FT : Brown-Forman’s $17bn bid rejection leaves a bitter taste

Brown-Forman’s $17bn bid rejection leaves a bitter taste
The Brown family may have balked at handing its brands over to Sazerac, but it would have been more appealing than the alternatives

Family-run businesses often have some clear advantages: the owners usually think long term and care a lot about the wellbeing of their company. Sometimes, as with distiller Brown-Forman, other investors might wish they paid more attention to what’s under their noses.

The Jack Daniel's maker has rejected a $32-a-share cash bid from private US spirits company Sazerac, maker of neon-coloured, spherical, ready-to-drink cocktails BuzzBallz. The offer, which valued Brown-Forman at $17bn including debt, looks reasonably attractive. It represented a roughly 36 per cent premium to the company’s share price on March 25, before news of any potential corporate activity leaked. It valued Brown-Forman at 19 times forward earnings, a fifth above industry leader Diageo.

Sazerac’s approach also looked more appealing than the alternatives available to Brown-Forman. It isn’t performing well as a standalone proposition: the company’s shares are down about 25 per cent over the past year and around two-thirds over the past five years. And a quickly abandoned tie-up with France’s Pernod Ricard, which had centred on a merger of equals, only offered its investors an 18 per cent uplift, Lex calculated, lower than the cash premium available on this deal.


But Brown-Forman is controlled by the Brown family, who may have had a number of reasons to turn down Sazerac’s offer. For one thing, they are unlikely to be interested in exiting the drinks business for cash: indeed, Sazerac apparently offered them the opportunity to take their consideration in stock. But that means that, unlike the other shareholders who would have to factor in nothing but price, the family would need to be comfortable with both the shape of the group that would emerge from a tie-up and their role in it.

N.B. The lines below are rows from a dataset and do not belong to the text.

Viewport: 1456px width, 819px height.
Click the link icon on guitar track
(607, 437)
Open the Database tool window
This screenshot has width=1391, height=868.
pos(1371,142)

On the former, there’s quite a lot of distance between Jack Daniel’s and BuzzBallz: the Brown family may have balked at the idea of placing its heritage brands in the hands of a company better known for its mass-market labels. And while the exact size of the shareholding the family was offered in the pro forma group is not known, it is likely that they would have ended up as minority shareholders in a private company.

It may also be that Brown-Forman is playing a canny negotiating game in rejecting Sazerac’s opening bid, hoping to extract a better offer. But it’s difficult to see how much further Sazerac could go. The $3.9bn premium it offered is akin to the lump-sum value it would generate by cutting Brown-Forman’s entire sales and marketing spend. The lesson may simply be that investments in family-led companies, like Buzzballz, are an acquired taste.